Brief: Nothing beyond the line containing "The width and" is to be printed; print exactly each line from the start of the records below through that line, leaving out pictures.

Material provided:
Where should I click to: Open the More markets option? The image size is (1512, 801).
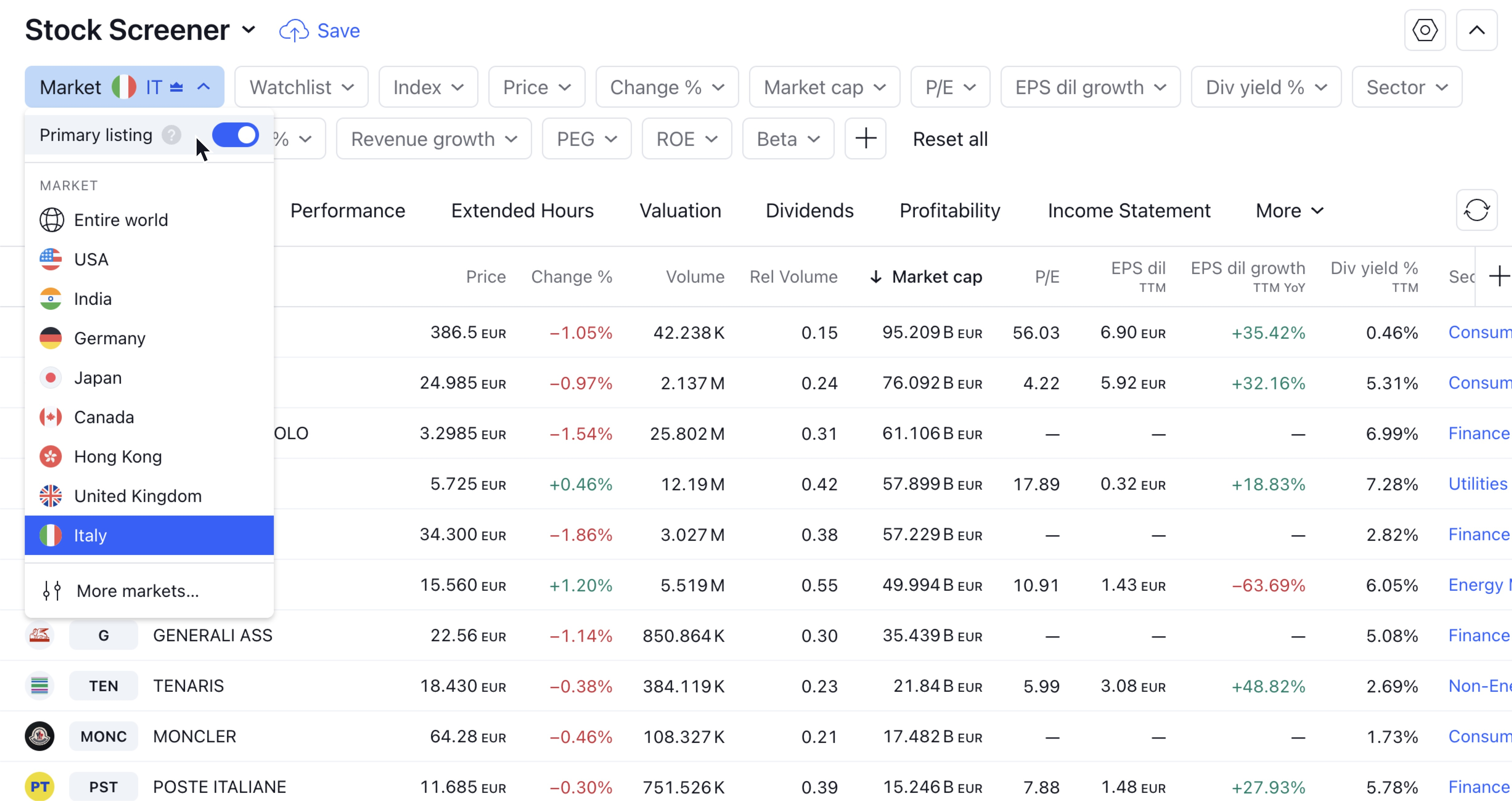(x=137, y=591)
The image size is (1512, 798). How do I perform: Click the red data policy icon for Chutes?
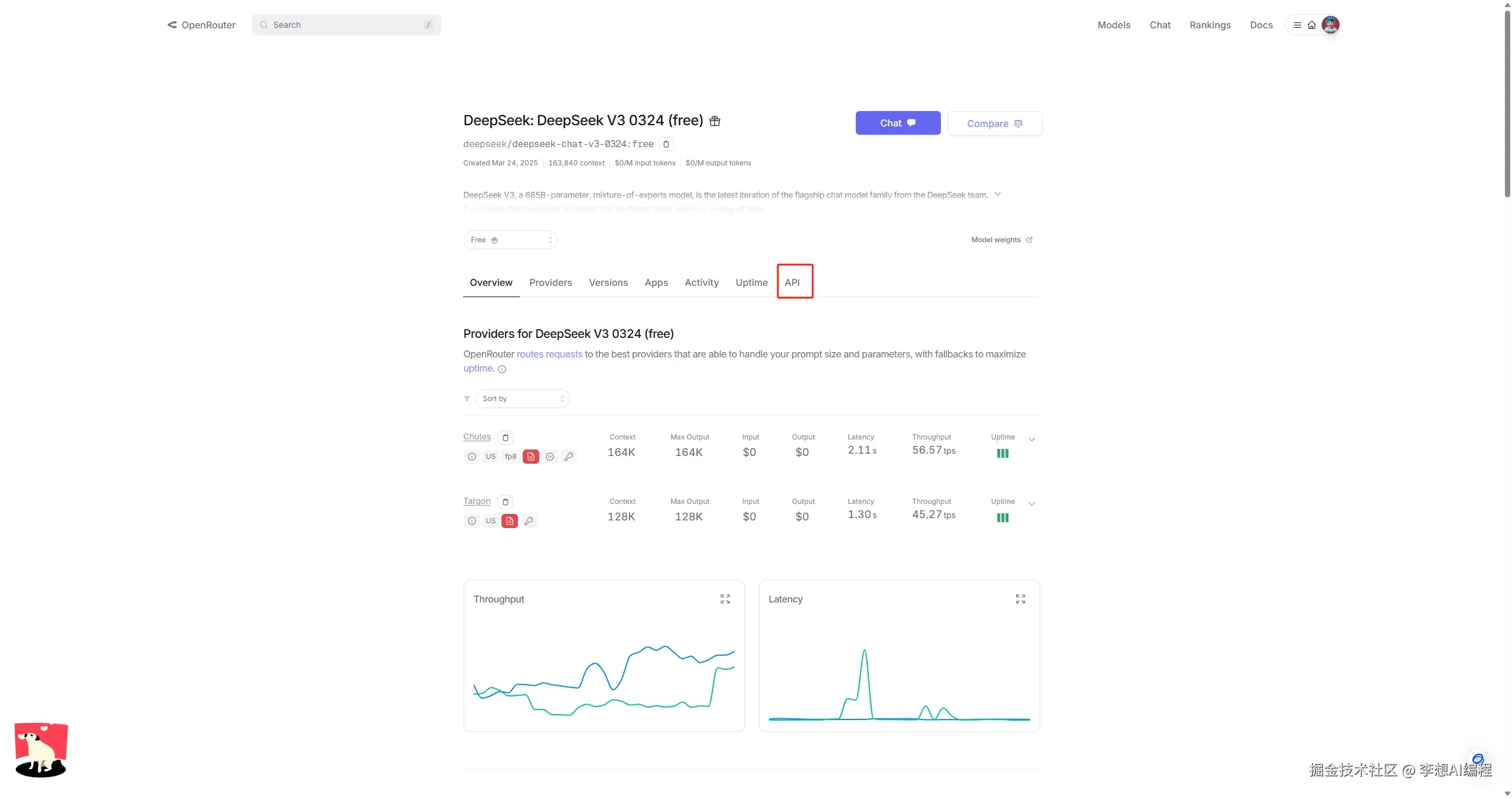[530, 457]
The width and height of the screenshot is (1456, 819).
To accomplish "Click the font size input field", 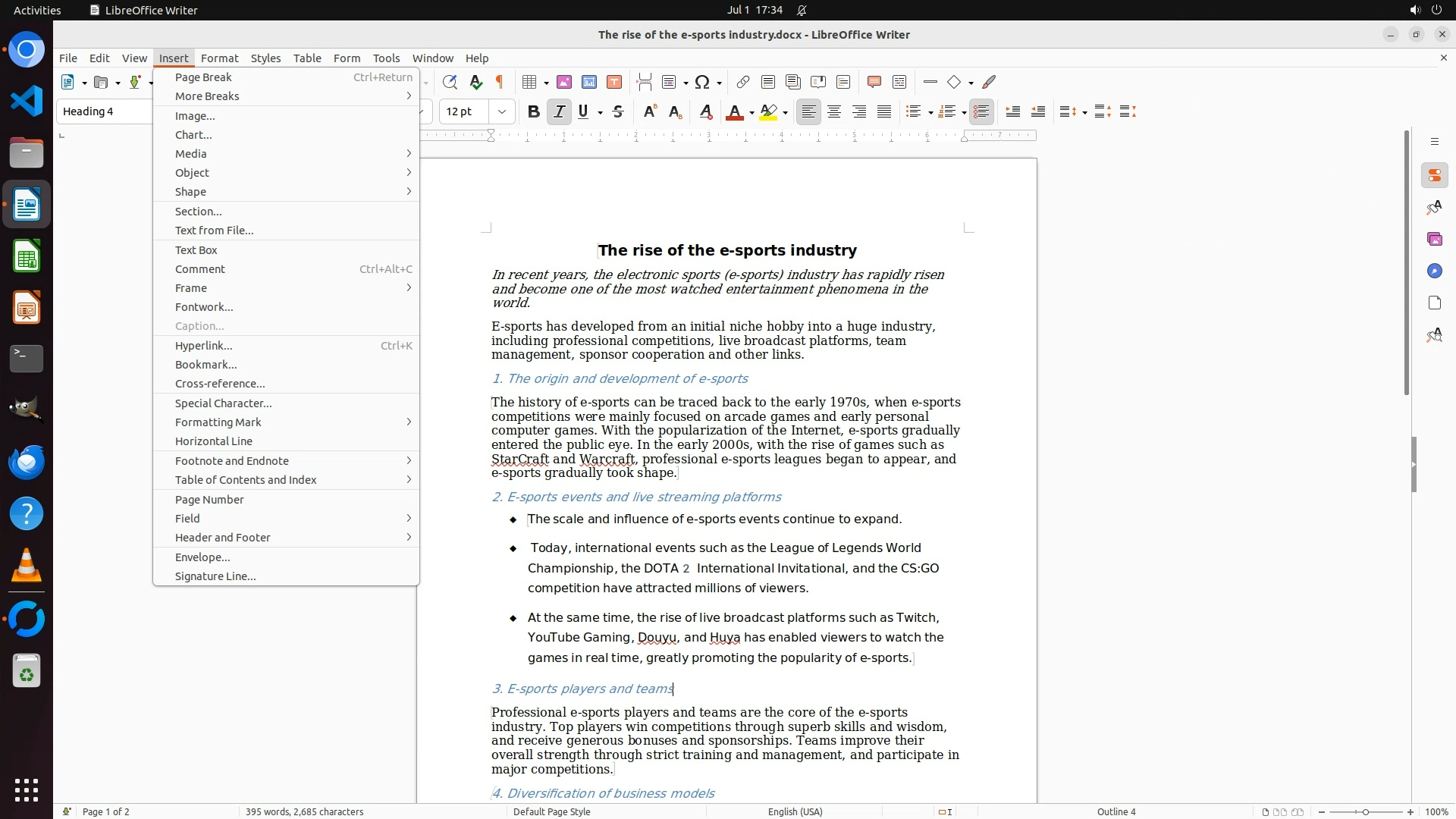I will click(464, 111).
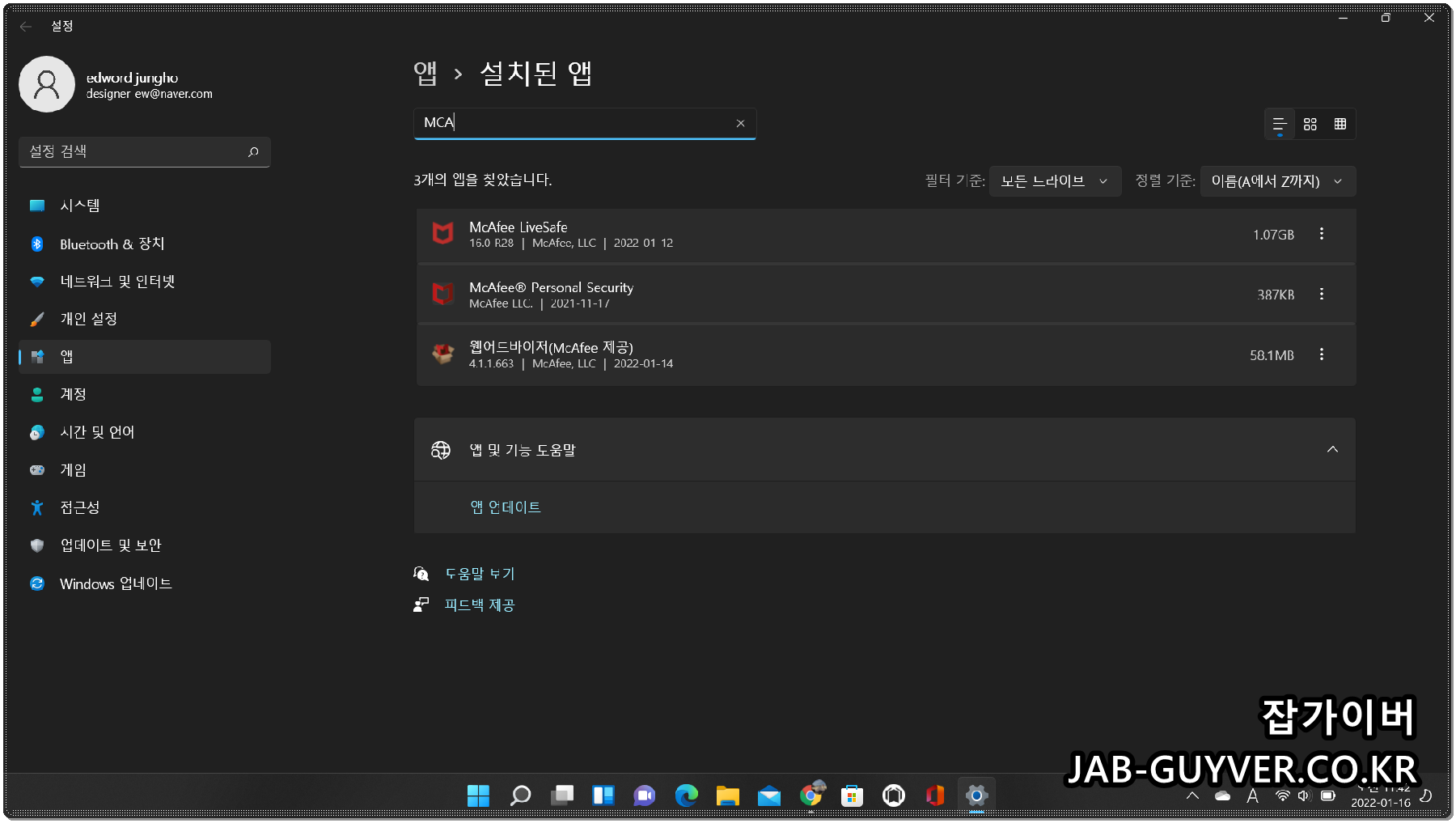Collapse the 앱 및 기능 도움말 section

click(1332, 449)
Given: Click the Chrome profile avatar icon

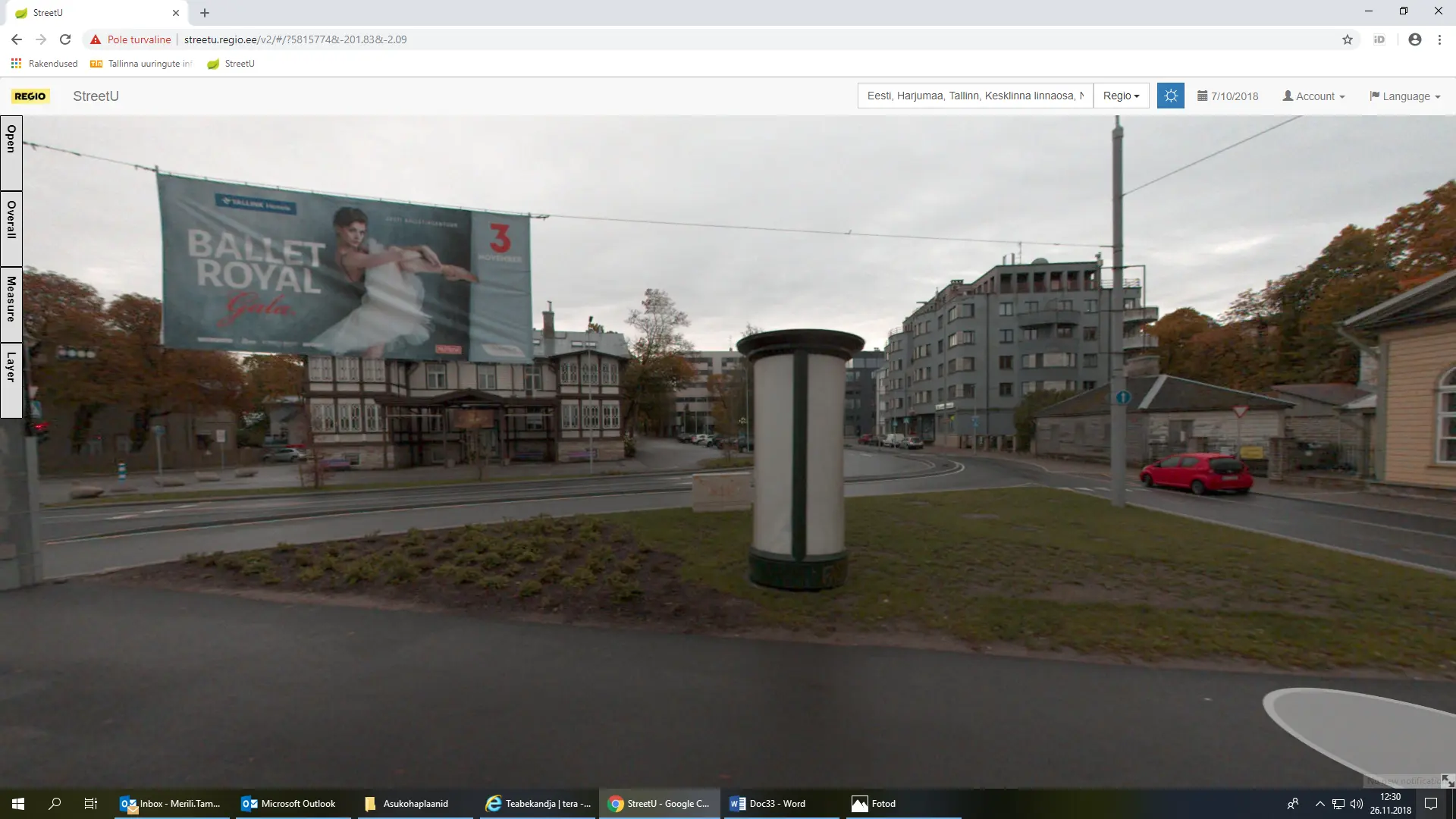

Problem solution:
Where should I click to: Open the More markets option? The image size is (1512, 801).
(x=137, y=591)
The image size is (1512, 798). How do I perform: Click the red data policy icon for Chutes?
[530, 457]
The width and height of the screenshot is (1456, 819).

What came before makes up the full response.